Makes 5 quarts; allow about 1-1/2 cups for a serving.

 

 

EYEBALL POTION   Back to Top

8 ounces Frozen whipped topping; thawed
Blueberries or raisins
1 -1/2 cups Boiling water
1 large Pkg. gelatin, any red flavor
1 cup Cold water
Ice cubes

Using a small ice-cream scoop, place 2 scoops whipped topping into each of 10 dessert dishes for "eyeballs." Place a blueberry or raisin in each scoop for the "pupil." Freeze 30 minutes, or until firm.

Meanwhile, stir boiling water into gelatin in large bowl at least two minutes until completely dissolved.
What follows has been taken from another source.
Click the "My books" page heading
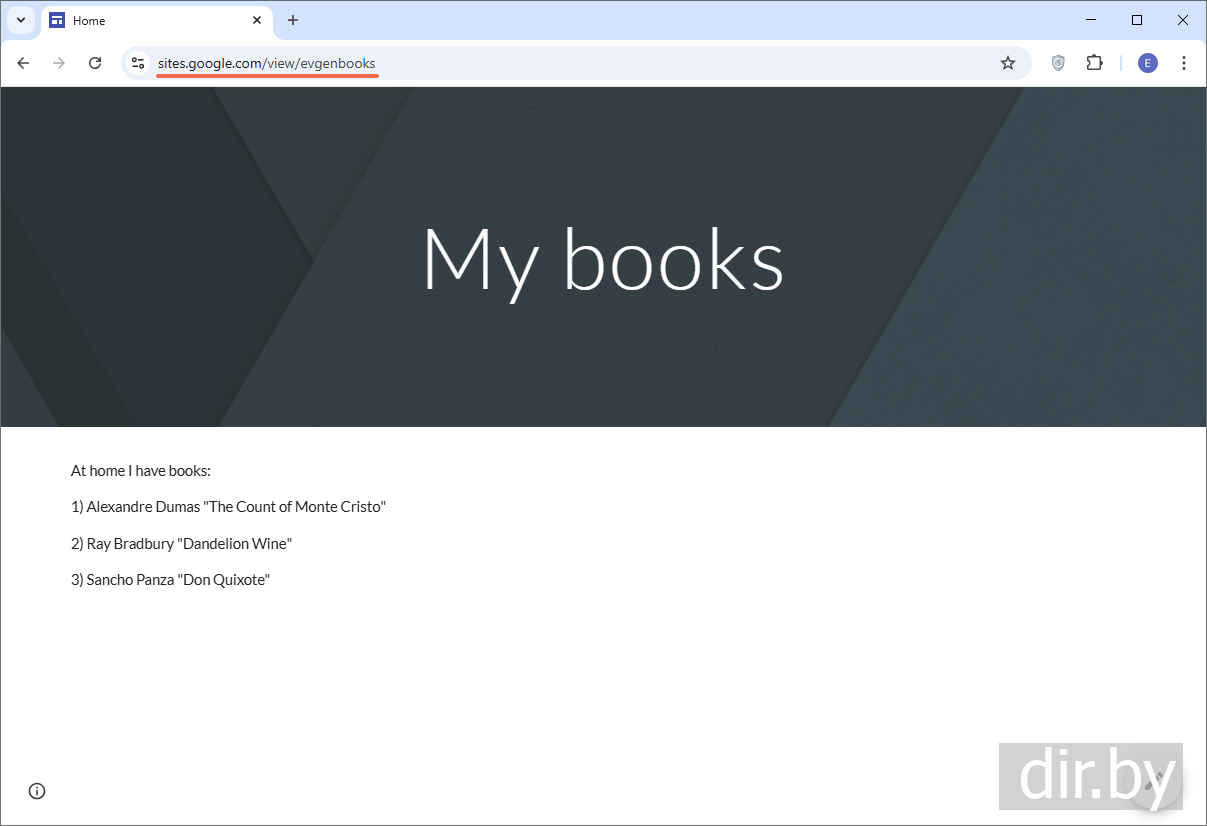The width and height of the screenshot is (1207, 826). (603, 259)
Mix cold water and ice cubes to make 2-1/2 cups. Add to gelatin, stirring until slightly thickened. Remove any remaining ice. Pour about 1/2 cup gelatin around the two "eyeballs" in each dish, leaving the top of the "eyeballs" exposed. Refrigerate 1-1/2 hours, or until firm. Makes 10 servings.

 

 

FABRIC SOFTENER SMOOTHIE   Back to Top

7 Or 8 ice cubes
1 cup Milk
1 large Scoop vanilla ice cream
Blue food coloring

TOOLS Blender
Ice cream scooper
Tall glass

With an adult's help, grind ice cubes in blender.
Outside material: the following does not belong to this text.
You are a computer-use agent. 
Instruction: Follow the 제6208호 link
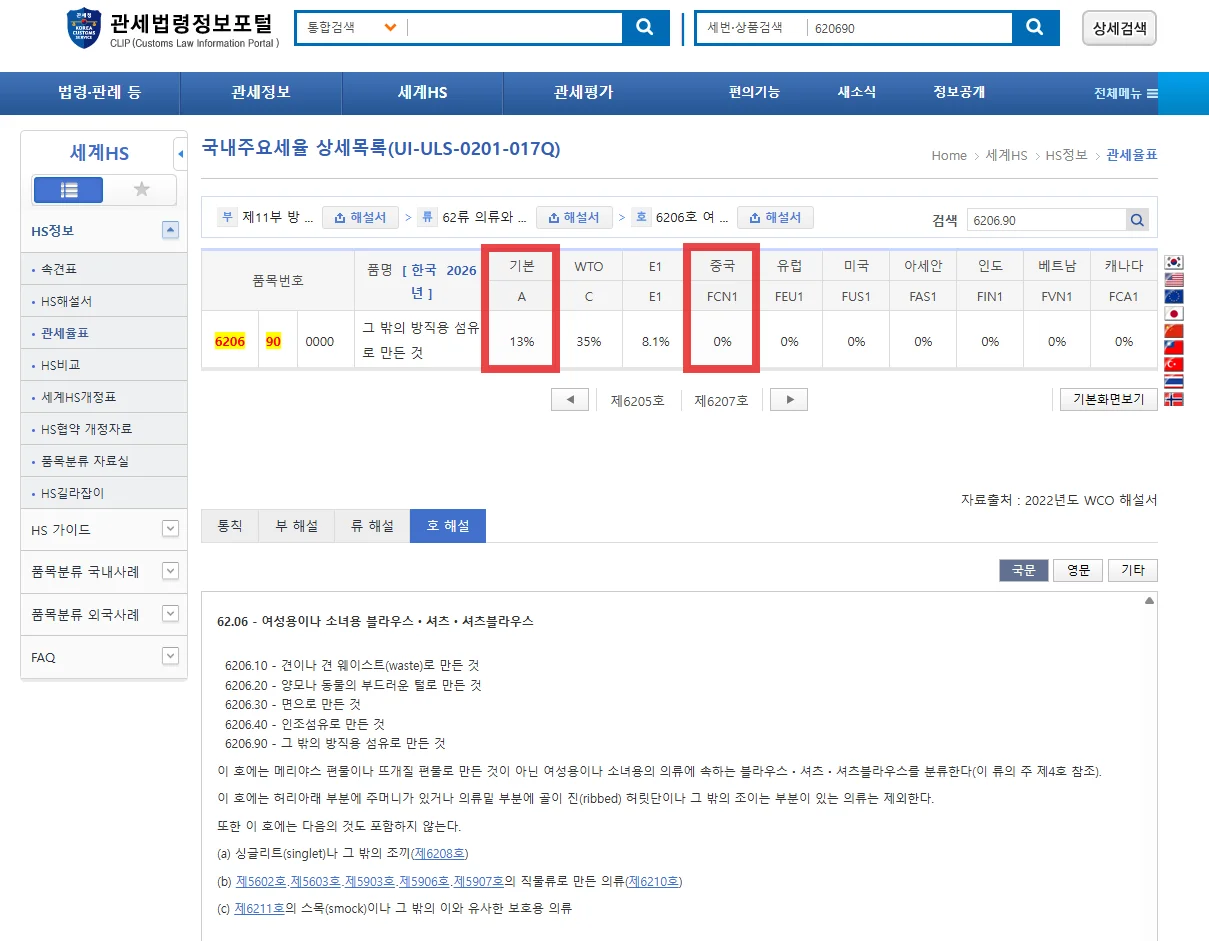440,853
Add milk to crushed ice and lend on low speed for 10 seconds. Add one large scoop of ice cream and blend again for about 30 seconds.
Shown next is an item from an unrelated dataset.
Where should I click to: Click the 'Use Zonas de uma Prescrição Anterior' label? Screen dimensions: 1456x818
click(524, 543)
Slowly add about eight drops of food coloring to blender, mixing after every couple of drops, until smoothie is the color of your favorite fabric softener. Serves 1 downy dude.

 

 

FIELD OF GHOSTS   Back to Top

Sugar cookie recipe:
1/2 cup Butter
1 cup Sugar
1 Egg
1 teaspoon Baking powder
1-3/4 cups Flour
1 tablespoon Milk
1/2 teaspoon Vanilla
1/4 teaspoon Salt

ghost cookie cutters
green decorating icing

black and orange decorating gel in tube
9 x 13-inch baked cake (your favorite flavor)
chocolate icing

Preheat oven to 375o F. Cream butter and sugar, add egg and mix. Add remaining ingredients and mix until smooth. Refrigerate 2 hours. Roll out 1/8-inch thick on lightly floured surface, dip cutters into flour before each use. For moon and bat, place a small ball of dough on sheet. Place cookie stick on dough, press cookie gently on dough and stick. Place ghosts on ungreased cookie sheet. Bake 6-15 minutes or until lightly browned. Remove small cookies first. Place on cooling rack for 5 minutes, remove from sheet and cool. Ice a sheet cake using chocolate icing. Cover ghost cookies with white icing and add black gel face. Ice moons with orange gel, bats with black gel. Add tufts of grass with green icing and star tip or tip 233. Prop ghosts on cake using craft sticks. Add moon, bats and jack-o-lantern icing decorations. Makes 12-15 servings.

 

 

FIG SPOOKS   Back to Top

1 package Cake mix gold, spice or white
1/2 cup California dried figs stemmed
Soft white butter icing

Make cake according to package instructions, folding in figs which have been cut into small pieces. Fill cup cake pans 2/3 full. Bake 25 minutes at 375o F. To make Spooks, turn cup cakes upside down. Place a dab of icing in the center, and set whole California dried fig upright with the stem standing erect at the top. Let stand until firm, then ice the whole thin with soft white butter icing. Let icing flow around the base of the cake to resemble a sheet. Mark off slits for eyes. Weird-looking; wonderful-tasting!

 

 

FILLED "PUMPKIN" COOKIES   Back to Top

1 cup Butter
1 cup Sugar
1 Large egg
1 teaspoon Vanilla
2 teaspoons Baking powder
1 tablespoon Pumpkin pie spice
2-3/4 cups Flour
Orange food color

FILLING
2 cups Raisins
3/4 cup Chopped walnuts
1/2 cup Frozen orange juice concentrate; thawed

Preheat oven to 375o F

In a large bowl, cream butter and sugar with an electric mixer. Beat in egg and vanilla. Add baking powder, spice, and flour one cup at a time mixing after each addition. The dough will be very stiff; blend last flour in by hand. Do not chill dough. To tint with icing color, add small amounts until desired color is reached. Divide dough into 2 balls. On a floured surface, roll each ball into a circle approximately 12 inches in diameter. Dip "Jack-O-Lantern Cutters" in flour before each use. Place half the cookies on cookie sheets. Place 1 tablespoon filling on cookie. Cut eyes and mouth from remaining cookies. Place on top of filling. Press to seal edges. Bake for 12 to 15 minutes or until lightly browned. To make filling just mix all ingredients in a bowl. You can also use jelly.